Clint caught up, and chased the sweat from his brow. “Course. You r’member when you forgot to bring the shells?” They both chuckled.
“We’s two miles out ‘fore Daddy caught on.” Dale swatted at a fly crawling on his face.
“He was hot as the Georgia summer that’s burning us now.”
“He was. I’m sure glad you took care a this old place, Clint. It wouldn’t be right for someone else to have it. This land’s meant to be wild, like Daddy, like you.”
The tall grass stood at attention in the dead heat as Clint swept his hand over it. “I’m happy the family’s here. This reunion, it’s what a pair a’ old souls like us needs. I’m glad you put it together, Dale. You’re grandkids and mine here together.”
They walked a neglected trail until they came to a willow that brushed the ground. Clint pulled back the curtain of leaves and the two stepped into a haven from the relentless sun.
Dale patted Clint on the back and the brothers knelt by two wooden crosses. Old flowers lay at the base of each cross, faded and cracked.
Clint took off his hat. “Momma, Daddy. It’s been a while since me and Dale come out here…” Clint’s eyes misted. “We miss ya’ both. Probably won’t be long ‘fore we come join ya’. When Jesus calls my number, I’ll be comin’. I love ya’.” Clint wiped his eyes and nodded to Dale.
“Listen, Clint. I don’t make it back to Georgia very often.” Dale bit his lip to hide its quiver.
Clint studied Dale.
Dale stared back at his brother, remembering the days when the their biggest problem was finding time to break away to fish, and when a bottle of soda was a ten cent taste of heaven. He remembered camping by the fishing hole and swimming in the quarry. He remembered sneaking communion wine and herding cattle long and late. He remembered, and he didn’t want to forget. “I come for a reason. I wanted all this here, where it started for us.” Dale eyes blurred with tears. “I been to the doctor, and they run some tests.”
Tears burst from Clint’s eyes. Dale started to cry, but he had more to say. “Doctor says, I have dementia. It’s bad. A year from now I won’t recognize ya’. I needed to say bye to the ranch and to Momma and Daddy. I needed to tell ya’ bye while I r’member to.” Clint grabbed him and squeezed.
Dale felt Clint’s body tremble. After a minute, Dale went to let go, but Clint held on. “Why does time turn us all back to children?”
Dale pulled back. “I think Daddy’d say, ‘never doubt in the darkness what Jesus showed you in the light.’ We can trust Jesus. Not too much longer and he’ll be calling us home to a different family reunion.”
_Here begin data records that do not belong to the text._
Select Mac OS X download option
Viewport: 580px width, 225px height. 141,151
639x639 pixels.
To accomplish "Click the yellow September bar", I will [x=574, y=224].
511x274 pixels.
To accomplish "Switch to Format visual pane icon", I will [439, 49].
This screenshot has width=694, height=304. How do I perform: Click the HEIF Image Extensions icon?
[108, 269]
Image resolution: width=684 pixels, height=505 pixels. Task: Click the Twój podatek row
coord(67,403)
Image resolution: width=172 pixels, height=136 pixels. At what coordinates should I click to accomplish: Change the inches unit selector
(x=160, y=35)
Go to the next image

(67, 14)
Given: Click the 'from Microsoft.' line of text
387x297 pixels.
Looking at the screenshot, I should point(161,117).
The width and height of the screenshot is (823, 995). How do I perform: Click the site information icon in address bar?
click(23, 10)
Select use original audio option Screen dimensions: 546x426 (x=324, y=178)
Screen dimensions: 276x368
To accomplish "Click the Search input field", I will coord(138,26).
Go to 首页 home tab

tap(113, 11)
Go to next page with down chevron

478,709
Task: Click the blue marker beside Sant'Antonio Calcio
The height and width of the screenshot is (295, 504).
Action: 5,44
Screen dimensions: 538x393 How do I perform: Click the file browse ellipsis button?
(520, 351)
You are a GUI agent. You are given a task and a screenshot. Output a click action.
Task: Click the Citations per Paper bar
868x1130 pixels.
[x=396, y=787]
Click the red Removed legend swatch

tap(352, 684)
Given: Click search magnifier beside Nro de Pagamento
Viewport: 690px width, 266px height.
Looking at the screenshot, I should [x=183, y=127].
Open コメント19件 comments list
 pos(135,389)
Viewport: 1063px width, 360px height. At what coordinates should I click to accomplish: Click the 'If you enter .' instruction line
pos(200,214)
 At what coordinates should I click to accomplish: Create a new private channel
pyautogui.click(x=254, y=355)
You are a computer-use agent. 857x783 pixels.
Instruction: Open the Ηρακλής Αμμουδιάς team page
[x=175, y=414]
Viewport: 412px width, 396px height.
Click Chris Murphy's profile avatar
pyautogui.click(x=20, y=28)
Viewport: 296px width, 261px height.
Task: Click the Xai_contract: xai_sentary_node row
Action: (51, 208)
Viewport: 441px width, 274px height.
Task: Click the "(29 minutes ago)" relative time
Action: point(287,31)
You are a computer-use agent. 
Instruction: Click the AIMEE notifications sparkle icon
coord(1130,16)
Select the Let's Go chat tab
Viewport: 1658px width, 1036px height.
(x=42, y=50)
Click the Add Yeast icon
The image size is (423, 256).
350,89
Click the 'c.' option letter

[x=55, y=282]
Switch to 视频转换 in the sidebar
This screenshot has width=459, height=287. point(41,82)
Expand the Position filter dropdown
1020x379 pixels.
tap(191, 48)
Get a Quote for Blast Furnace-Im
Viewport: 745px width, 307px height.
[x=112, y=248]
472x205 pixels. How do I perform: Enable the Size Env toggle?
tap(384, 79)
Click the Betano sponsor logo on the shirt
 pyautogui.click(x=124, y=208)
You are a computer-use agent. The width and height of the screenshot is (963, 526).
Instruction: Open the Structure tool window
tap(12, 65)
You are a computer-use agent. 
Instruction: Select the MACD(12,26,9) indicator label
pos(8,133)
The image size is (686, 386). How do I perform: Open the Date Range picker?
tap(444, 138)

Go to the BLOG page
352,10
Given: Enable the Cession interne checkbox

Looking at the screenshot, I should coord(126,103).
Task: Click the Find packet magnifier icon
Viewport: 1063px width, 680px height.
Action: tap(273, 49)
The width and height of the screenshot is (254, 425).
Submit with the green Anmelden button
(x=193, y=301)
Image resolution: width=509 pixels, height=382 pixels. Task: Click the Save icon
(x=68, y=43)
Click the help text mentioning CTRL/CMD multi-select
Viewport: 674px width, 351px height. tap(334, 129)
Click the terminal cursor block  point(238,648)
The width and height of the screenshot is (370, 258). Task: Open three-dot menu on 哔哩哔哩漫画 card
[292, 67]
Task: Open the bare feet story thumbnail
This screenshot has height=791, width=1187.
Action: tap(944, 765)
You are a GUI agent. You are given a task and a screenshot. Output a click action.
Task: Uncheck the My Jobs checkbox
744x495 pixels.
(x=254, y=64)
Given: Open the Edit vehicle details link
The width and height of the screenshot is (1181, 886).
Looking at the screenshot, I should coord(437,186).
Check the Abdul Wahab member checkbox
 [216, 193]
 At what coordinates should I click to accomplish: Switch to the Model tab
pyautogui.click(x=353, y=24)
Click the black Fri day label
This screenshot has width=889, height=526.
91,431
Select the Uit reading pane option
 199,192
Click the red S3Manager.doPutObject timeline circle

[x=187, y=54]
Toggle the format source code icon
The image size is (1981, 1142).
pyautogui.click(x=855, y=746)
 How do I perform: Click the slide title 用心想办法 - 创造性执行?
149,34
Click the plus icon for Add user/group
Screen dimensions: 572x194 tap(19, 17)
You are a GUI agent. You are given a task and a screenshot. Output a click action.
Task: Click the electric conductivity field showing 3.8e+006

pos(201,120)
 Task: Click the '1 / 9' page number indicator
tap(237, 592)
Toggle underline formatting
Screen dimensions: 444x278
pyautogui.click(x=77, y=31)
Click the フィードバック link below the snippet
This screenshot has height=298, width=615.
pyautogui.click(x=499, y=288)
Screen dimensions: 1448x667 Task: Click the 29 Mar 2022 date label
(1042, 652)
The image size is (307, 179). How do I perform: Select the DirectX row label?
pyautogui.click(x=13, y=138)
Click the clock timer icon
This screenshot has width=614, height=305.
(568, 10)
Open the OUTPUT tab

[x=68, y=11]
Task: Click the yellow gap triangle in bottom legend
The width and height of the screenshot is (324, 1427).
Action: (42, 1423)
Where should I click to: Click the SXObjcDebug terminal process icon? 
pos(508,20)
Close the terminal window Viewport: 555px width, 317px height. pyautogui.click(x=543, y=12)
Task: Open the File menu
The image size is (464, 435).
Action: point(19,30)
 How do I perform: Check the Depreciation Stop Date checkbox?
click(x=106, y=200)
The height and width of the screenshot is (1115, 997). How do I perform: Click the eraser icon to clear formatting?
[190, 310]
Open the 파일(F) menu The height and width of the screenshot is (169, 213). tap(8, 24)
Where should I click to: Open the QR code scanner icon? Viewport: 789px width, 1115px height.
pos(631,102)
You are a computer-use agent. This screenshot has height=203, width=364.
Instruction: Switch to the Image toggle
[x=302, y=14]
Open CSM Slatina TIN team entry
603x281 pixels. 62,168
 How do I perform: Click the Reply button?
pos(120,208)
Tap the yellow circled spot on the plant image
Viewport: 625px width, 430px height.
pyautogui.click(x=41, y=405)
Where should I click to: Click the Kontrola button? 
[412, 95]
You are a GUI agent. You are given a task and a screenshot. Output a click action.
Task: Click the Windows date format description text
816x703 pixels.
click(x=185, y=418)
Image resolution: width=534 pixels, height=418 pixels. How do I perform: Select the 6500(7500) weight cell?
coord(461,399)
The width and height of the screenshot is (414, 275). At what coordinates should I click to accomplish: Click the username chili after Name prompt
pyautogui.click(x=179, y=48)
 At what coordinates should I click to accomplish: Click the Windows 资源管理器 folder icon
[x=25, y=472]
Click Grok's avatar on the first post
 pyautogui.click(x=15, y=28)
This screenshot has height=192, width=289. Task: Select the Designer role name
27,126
Clint wiped the tears from his eyes and patted his brother on the cheek. He grinned before he said, “You always did have a bad memory.”
They reminisced the whole long walk back to the ranch. When the weekend was over, and all the kids and grandkids left, Clint walked Dale to his car. They hugged, and laughed and cried, each dreading that last goodbye.
“If you die b’fore I do, tell Momma and Daddy how much I miss em.” Clint shot warning glance at Dale.
“I will, I will.”
Clint caught his arm. “And hey. Don’t forget.” They both chuckled, and then they ran out things to say, and they knew the jokes were only a mask for the ache. They hugged and looked at each other, recalling a lifetime spent together, each crying for fear of losing the other.
“Bye.” Clint pursed his lips and nodded.
“Bye.” Dale kissed his brother on the forehead.
Dale cried for several minutes, as he drove away. Eventually he regained his composure, and scratched his head. “Now, where am I headed?”